GESTELLTE AUFGABE:
Geben Sie sämtliche folgenden Zeilen Wort für Wort und ohne jede Änderung wieder.

---------------

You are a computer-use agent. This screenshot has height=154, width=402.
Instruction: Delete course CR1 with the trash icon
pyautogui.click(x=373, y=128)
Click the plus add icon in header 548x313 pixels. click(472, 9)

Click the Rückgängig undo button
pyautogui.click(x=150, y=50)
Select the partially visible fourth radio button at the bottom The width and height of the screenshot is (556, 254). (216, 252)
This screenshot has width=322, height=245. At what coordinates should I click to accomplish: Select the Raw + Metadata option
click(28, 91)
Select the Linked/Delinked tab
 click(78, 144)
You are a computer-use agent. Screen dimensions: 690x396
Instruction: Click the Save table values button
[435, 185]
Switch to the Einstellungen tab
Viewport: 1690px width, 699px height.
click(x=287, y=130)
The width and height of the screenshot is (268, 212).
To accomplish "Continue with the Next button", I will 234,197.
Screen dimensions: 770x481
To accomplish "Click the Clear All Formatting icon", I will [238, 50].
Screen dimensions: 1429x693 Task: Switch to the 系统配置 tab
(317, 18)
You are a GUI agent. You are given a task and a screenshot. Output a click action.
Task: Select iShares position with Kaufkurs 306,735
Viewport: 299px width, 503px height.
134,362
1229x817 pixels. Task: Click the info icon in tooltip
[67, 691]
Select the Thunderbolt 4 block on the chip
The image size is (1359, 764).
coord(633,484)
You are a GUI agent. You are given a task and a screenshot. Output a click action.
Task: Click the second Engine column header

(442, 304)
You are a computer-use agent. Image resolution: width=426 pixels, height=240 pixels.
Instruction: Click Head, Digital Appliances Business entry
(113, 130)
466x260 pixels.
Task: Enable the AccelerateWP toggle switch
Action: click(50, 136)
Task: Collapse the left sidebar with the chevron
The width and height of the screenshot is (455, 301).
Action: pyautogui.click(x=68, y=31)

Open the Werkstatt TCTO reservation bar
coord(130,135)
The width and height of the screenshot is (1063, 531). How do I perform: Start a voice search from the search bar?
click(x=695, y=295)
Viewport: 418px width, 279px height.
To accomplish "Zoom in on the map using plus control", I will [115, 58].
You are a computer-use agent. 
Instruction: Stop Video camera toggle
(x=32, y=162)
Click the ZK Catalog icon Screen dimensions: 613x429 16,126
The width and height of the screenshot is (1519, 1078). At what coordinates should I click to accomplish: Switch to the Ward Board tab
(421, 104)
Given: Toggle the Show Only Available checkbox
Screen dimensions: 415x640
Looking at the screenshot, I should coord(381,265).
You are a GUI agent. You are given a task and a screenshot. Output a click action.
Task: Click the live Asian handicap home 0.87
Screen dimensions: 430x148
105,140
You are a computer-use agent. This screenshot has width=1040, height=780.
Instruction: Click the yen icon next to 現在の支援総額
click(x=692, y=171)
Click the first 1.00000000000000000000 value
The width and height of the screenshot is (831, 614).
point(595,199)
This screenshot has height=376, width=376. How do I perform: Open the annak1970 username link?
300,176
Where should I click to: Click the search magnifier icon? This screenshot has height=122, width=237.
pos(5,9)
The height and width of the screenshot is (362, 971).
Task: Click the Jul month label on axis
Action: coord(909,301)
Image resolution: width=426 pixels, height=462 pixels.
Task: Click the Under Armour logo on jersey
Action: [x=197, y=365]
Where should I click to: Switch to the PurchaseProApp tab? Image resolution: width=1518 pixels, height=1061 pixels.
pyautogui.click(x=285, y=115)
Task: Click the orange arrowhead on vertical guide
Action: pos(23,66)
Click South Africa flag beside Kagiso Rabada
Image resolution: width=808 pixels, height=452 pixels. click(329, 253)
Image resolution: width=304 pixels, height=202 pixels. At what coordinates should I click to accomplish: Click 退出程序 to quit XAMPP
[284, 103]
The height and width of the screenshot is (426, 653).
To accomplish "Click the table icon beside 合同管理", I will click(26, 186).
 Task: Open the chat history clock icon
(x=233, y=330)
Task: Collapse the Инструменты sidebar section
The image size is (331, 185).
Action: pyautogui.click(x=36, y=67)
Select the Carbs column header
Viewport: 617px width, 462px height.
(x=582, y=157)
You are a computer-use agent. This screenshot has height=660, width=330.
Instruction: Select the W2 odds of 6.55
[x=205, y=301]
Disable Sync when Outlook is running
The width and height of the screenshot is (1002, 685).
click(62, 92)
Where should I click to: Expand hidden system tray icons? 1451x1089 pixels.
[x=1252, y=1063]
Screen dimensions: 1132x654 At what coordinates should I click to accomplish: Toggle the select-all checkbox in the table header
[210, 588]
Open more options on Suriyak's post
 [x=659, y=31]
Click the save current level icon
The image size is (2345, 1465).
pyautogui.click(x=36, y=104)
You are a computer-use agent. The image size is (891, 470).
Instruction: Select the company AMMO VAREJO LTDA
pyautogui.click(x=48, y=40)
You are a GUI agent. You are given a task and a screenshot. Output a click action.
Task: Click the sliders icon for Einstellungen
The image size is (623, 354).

---------------

ERGEBNIS DER AUFGABE:
You are a computer-use agent. This screenshot has height=154, width=402.
Instruction: Delete course CR1 with the trash icon
pyautogui.click(x=373, y=128)
Click the plus add icon in header 548x313 pixels. click(472, 9)

Click the Rückgängig undo button
pyautogui.click(x=150, y=50)
Select the partially visible fourth radio button at the bottom The width and height of the screenshot is (556, 254). (216, 252)
This screenshot has width=322, height=245. At what coordinates should I click to accomplish: Select the Raw + Metadata option
click(28, 91)
Select the Linked/Delinked tab
 click(78, 144)
You are a computer-use agent. Screen dimensions: 690x396
Instruction: Click the Save table values button
[435, 185]
Switch to the Einstellungen tab
Viewport: 1690px width, 699px height.
click(x=287, y=130)
The width and height of the screenshot is (268, 212).
To accomplish "Continue with the Next button", I will 234,197.
Screen dimensions: 770x481
To accomplish "Click the Clear All Formatting icon", I will [238, 50].
Screen dimensions: 1429x693 Task: Switch to the 系统配置 tab
(317, 18)
You are a GUI agent. You are given a task and a screenshot. Output a click action.
Task: Select iShares position with Kaufkurs 306,735
Viewport: 299px width, 503px height.
134,362
1229x817 pixels. Task: Click the info icon in tooltip
[67, 691]
Select the Thunderbolt 4 block on the chip
The image size is (1359, 764).
coord(633,484)
You are a GUI agent. You are given a task and a screenshot. Output a click action.
Task: Click the second Engine column header

(442, 304)
You are a computer-use agent. Image resolution: width=426 pixels, height=240 pixels.
Instruction: Click Head, Digital Appliances Business entry
(113, 130)
466x260 pixels.
Task: Enable the AccelerateWP toggle switch
Action: click(50, 136)
Task: Collapse the left sidebar with the chevron
The width and height of the screenshot is (455, 301).
Action: pyautogui.click(x=68, y=31)

Open the Werkstatt TCTO reservation bar
coord(130,135)
The width and height of the screenshot is (1063, 531). How do I perform: Start a voice search from the search bar?
click(x=695, y=295)
Viewport: 418px width, 279px height.
To accomplish "Zoom in on the map using plus control", I will [115, 58].
You are a computer-use agent. 
Instruction: Stop Video camera toggle
(x=32, y=162)
Click the ZK Catalog icon Screen dimensions: 613x429 16,126
The width and height of the screenshot is (1519, 1078). At what coordinates should I click to accomplish: Switch to the Ward Board tab
(421, 104)
Given: Toggle the Show Only Available checkbox
Screen dimensions: 415x640
Looking at the screenshot, I should coord(381,265).
You are a GUI agent. You are given a task and a screenshot. Output a click action.
Task: Click the live Asian handicap home 0.87
Screen dimensions: 430x148
105,140
You are a computer-use agent. This screenshot has width=1040, height=780.
Instruction: Click the yen icon next to 現在の支援総額
click(x=692, y=171)
Click the first 1.00000000000000000000 value
The width and height of the screenshot is (831, 614).
point(595,199)
This screenshot has height=376, width=376. How do I perform: Open the annak1970 username link?
300,176
Where should I click to: Click the search magnifier icon? This screenshot has height=122, width=237.
pos(5,9)
The height and width of the screenshot is (362, 971).
Task: Click the Jul month label on axis
Action: coord(909,301)
Image resolution: width=426 pixels, height=462 pixels.
Task: Click the Under Armour logo on jersey
Action: [x=197, y=365]
Where should I click to: Switch to the PurchaseProApp tab? Image resolution: width=1518 pixels, height=1061 pixels.
pyautogui.click(x=285, y=115)
Task: Click the orange arrowhead on vertical guide
Action: pos(23,66)
Click South Africa flag beside Kagiso Rabada
Image resolution: width=808 pixels, height=452 pixels. click(329, 253)
Image resolution: width=304 pixels, height=202 pixels. At what coordinates should I click to accomplish: Click 退出程序 to quit XAMPP
[284, 103]
The height and width of the screenshot is (426, 653).
To accomplish "Click the table icon beside 合同管理", I will click(26, 186).
 Task: Open the chat history clock icon
(x=233, y=330)
Task: Collapse the Инструменты sidebar section
The image size is (331, 185).
Action: pyautogui.click(x=36, y=67)
Select the Carbs column header
Viewport: 617px width, 462px height.
(x=582, y=157)
You are a computer-use agent. This screenshot has height=660, width=330.
Instruction: Select the W2 odds of 6.55
[x=205, y=301]
Disable Sync when Outlook is running
The width and height of the screenshot is (1002, 685).
click(62, 92)
Where should I click to: Expand hidden system tray icons? 1451x1089 pixels.
[x=1252, y=1063]
Screen dimensions: 1132x654 At what coordinates should I click to accomplish: Toggle the select-all checkbox in the table header
[210, 588]
Open more options on Suriyak's post
 [x=659, y=31]
Click the save current level icon
The image size is (2345, 1465).
pyautogui.click(x=36, y=104)
You are a computer-use agent. The image size is (891, 470).
Instruction: Select the company AMMO VAREJO LTDA
pyautogui.click(x=48, y=40)
You are a GUI agent. You are given a task and a screenshot. Output a click action.
Task: Click the sliders icon for Einstellungen
The image size is (623, 354).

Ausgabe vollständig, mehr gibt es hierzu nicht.